How Long Is the Night Prayer? (73:2-4), (73:20)

73:2-4 commands standing in prayer for most of the night. 73:20 says to recite whatever is easy. The claim is that these verses contradict each other within the same Sura.

The false claim: Sura 73 contradicts itself on how long the night prayer must be.

The two passages in Sura 73 describe two different rulings issued at different times for different circumstances, and the Sura itself signals this explicitly.

[73:2-4] Rise up and pray during the night, except for a short while. Half of it, or a little less. Or a little more. And read the Quran in a measured way.

73:2-4 opens with a command to stand in prayer for most of the night. This was the initial instruction given to the prophet and the early believers at a particular stage of their formation and spiritual preparation.

[73:20] Your Lord knows that you meditate during two-thirds of the night, or half of it, or one-third of it, and so do a group of those with you. GOD measures the night and the day, and He knows that you cannot always do this. He has pardoned you. So read what is easy of the Quran...

73:20 then significantly qualifies this: God acknowledges that the prophet and the believers cannot always maintain this level of night prayer, that some among them are ill, others traveling, others engaged in striving in God's cause. The verse therefore eases the obligation, instructing believers to recite whatever of the Quran is easy for them. The reasoning is given directly - God knows that measuring the night exactly is difficult, and He turns toward the believers with mercy.
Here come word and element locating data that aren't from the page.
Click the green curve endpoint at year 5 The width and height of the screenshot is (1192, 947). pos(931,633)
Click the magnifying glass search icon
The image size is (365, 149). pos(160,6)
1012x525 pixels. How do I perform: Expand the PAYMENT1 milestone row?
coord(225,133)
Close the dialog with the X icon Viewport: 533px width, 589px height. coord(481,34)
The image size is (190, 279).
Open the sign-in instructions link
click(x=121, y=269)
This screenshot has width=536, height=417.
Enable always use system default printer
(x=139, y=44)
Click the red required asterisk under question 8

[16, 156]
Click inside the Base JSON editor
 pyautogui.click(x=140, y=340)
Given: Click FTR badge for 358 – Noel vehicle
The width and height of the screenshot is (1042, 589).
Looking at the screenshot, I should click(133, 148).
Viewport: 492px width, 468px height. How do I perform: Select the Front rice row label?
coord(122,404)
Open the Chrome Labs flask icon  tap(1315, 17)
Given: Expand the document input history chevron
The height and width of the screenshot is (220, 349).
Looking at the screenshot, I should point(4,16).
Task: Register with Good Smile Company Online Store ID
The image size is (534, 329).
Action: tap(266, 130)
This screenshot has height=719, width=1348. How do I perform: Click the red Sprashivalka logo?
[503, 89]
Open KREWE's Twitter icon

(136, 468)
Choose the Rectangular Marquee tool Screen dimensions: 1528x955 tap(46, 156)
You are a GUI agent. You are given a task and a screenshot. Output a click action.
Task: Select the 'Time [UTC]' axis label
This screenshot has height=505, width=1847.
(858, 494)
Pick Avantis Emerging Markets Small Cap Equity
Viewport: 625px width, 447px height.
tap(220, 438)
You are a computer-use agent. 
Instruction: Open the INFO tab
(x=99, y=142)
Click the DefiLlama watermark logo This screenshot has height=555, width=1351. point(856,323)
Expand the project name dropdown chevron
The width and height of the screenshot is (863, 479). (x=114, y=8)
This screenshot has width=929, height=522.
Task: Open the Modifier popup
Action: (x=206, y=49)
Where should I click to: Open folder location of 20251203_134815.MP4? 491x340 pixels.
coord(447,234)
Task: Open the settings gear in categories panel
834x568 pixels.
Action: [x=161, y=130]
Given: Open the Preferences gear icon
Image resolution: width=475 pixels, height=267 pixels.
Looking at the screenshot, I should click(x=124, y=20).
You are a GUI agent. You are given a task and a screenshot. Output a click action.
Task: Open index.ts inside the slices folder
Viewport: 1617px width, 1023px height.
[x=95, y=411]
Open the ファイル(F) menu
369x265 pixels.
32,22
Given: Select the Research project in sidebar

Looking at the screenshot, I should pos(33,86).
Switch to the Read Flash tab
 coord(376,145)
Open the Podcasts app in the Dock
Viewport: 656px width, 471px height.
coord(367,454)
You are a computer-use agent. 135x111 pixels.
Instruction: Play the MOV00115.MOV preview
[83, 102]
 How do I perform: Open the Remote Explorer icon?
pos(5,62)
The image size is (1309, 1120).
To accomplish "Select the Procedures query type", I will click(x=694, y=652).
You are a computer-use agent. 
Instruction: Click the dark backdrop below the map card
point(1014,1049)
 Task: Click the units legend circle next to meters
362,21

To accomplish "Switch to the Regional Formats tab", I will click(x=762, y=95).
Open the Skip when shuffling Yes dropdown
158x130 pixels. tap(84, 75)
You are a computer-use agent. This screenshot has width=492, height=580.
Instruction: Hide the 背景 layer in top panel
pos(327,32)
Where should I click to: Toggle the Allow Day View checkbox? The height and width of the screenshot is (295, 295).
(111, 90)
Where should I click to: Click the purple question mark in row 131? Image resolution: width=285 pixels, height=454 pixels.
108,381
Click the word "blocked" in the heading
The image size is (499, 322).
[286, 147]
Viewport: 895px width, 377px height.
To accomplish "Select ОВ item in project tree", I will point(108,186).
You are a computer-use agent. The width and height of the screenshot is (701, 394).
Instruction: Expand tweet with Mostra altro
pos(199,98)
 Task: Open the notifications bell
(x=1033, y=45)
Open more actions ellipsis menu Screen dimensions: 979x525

This is not a contradiction. It is a deliberate progression within the same Sura from a demanding initial instruction to a merciful accommodation of human capacity and circumstance - a pattern that appears elsewhere in Quranic legislation. The full-night prayer was an ideal and a formative discipline. 73:20 makes explicit that God does not hold believers rigidly to what exceeds their capacity, consistent with the Quran's repeated declaration that God does not burden any soul beyond what it can bear.